Hamilton began the season on the back foot, with a retirement in the season opener in Australia and spent the next few months clawing back the deficit.
But it was not until the Belgian Grand Prix in August that the momentum looked to really step up. When fighting for the lead, Rosberg turned in on Hamilton, puncturing the Briton's tyre. The battle lines were drawn.
|Chief F1 writer Andrew Benson on Abu Dhabi GP|
|The Abu Dhabi Grand Prix exists in a pristine bubble, the sort that Formula 1 too often resides within but which has been punctured by the troubles of recent months.|
|The arguments currently dominating F1 - the cost of the sport, the survival of the small teams and engine developments - will seem incongruous set against the sheen of wealth and privilege represented by the gleaming Yas Marina circuit.|
|But the track is in some ways a fitting place to end the season. Just as in F1 itself, a veneer of glamour generally hides a more uncomfortable reality, so the glimmering, colour-shifting Yas Viceroy hotel and perfect-painted borders of the track distract from the fact that as a venue to generate good racing, Yas Marina is sadly lacking.|
|A great "facility" it may be, as almost everyone in F1 will say. But despite an effectively bottomless budget, a great race track it is not.|
Hamilton responded with victory in each of the next five races to turn a 29-point deficit into a 24-point lead with two races to go. In two of those races, Hamilton caught and passed Rosberg on track, with the German unable to respond.
But in Brazil, just as Hamilton looked set to take the lead from Rosberg, he pushed too hard and spun. And though he re-caught Rosberg, his team-mate did just enough to hold him off.
Rosberg's victory cut Hamilton's lead to 17 points with 50 remaining in Abu Dhabi. But even if Rosberg wins in the desert, Hamilton needs only to finish second to seal the title.
The greatest show on Earth
Formula 1 heads to the desert for the season finale with Abu Dhabi's spectacular multi-million pound venue playing host.
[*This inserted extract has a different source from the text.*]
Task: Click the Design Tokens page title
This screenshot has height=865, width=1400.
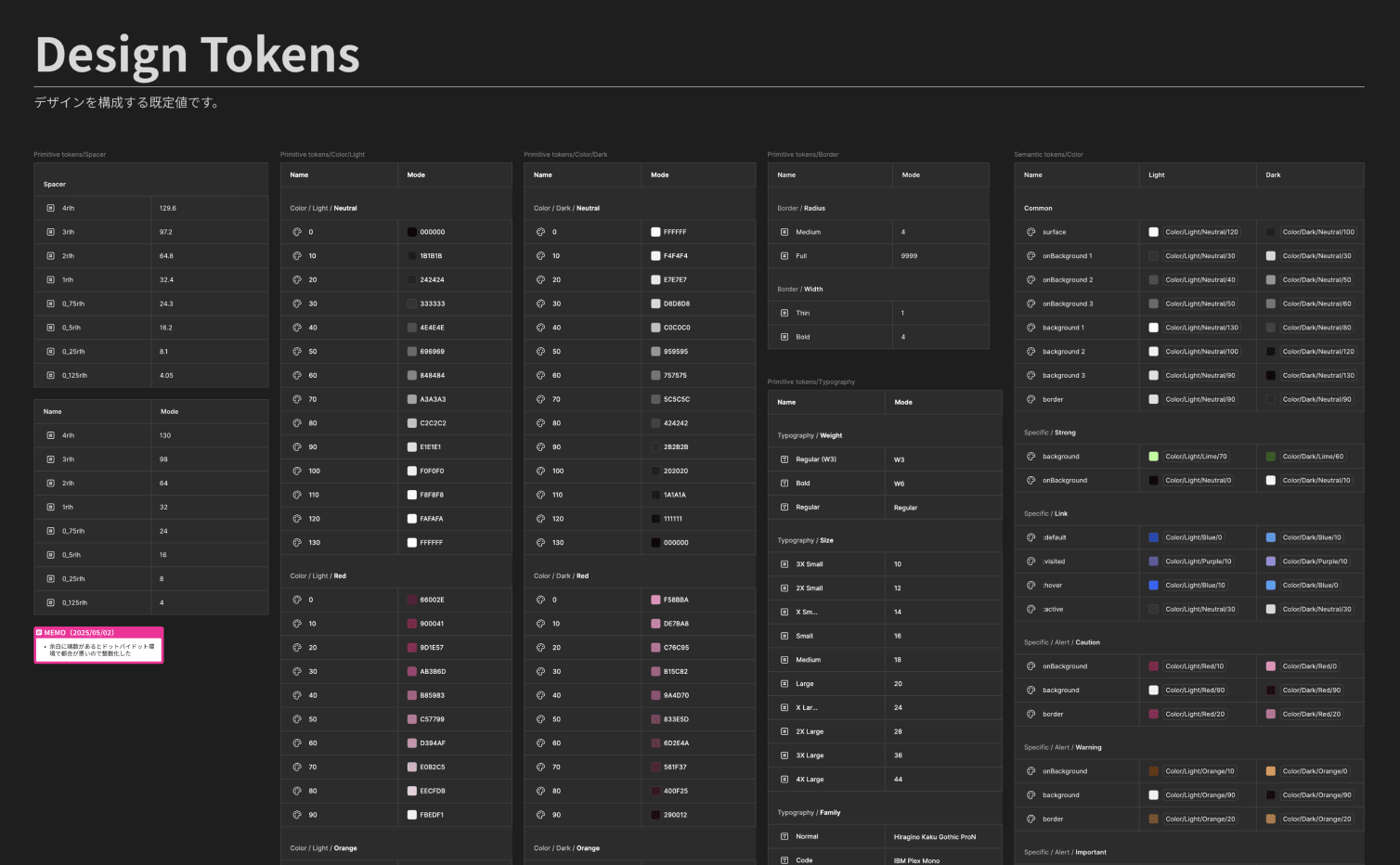Action: [x=197, y=55]
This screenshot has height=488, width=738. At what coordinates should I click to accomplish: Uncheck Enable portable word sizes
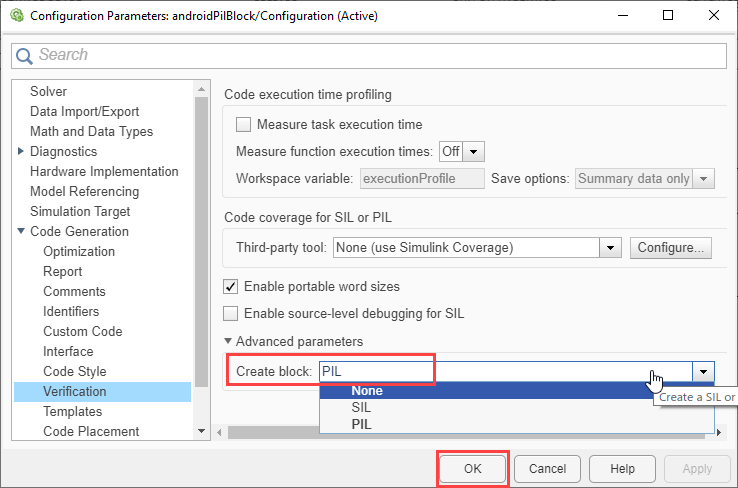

Built on a man-made island, Yas Marina's 5.554km track features three distinct elements - fast and flowing turns followed by two long straights and finishing with a tight and twisty section.
It is a twilight race too, so the grand prix starts in daylight and finishes in darkness under the floodlights.
The stunning 499-room Yas Hotel, which uses 5,389 pivoting LED panes to produce a spectacular light show, straddles the circuit. While over the way you will find Ferrari World, home to the Formula Rossa roller-coaster that has a top speed of 240km/h.
The venue's capacity is not massive at just 41,000 people but that is because the focus is on offering a luxury experience, with VIP hospitality the focus.
Fans will also be treated to post-race concerts headlined by Pharrell Williams, The Who and DJ Armin van Buuren.
A classic Abu Dhabi Grand Prix
Yas Marina has experience of a Formula 1 title showdown - and it was one of the most exciting in the sport's history.
In 2010, four drivers - Fernando Alonso, Mark Webber, Sebastian Vettel and Lewis Hamilton - were mathematically in contention to win the title.
Alonso was favourite with an eight-point lead over Webber, and Vettel a further seven behind. Hamilton was the outsider, 24 adrift with only a maximum of 25 available.
Vettel led away from pole with Hamilton second, Alonso third and Webber fifth. If things stayed the same, Alonso would clinch the title.
But Red Bull gambled on an early pit stop for Webber, and Ferrari covered it by pitting Alonso. It did not pay off. Both dropped down the field and failed to recover.
Vettel stormed clear at the front to become the sport's youngest champion, ahead of Hamilton, while Alonso could only finish seventh and Webber eighth.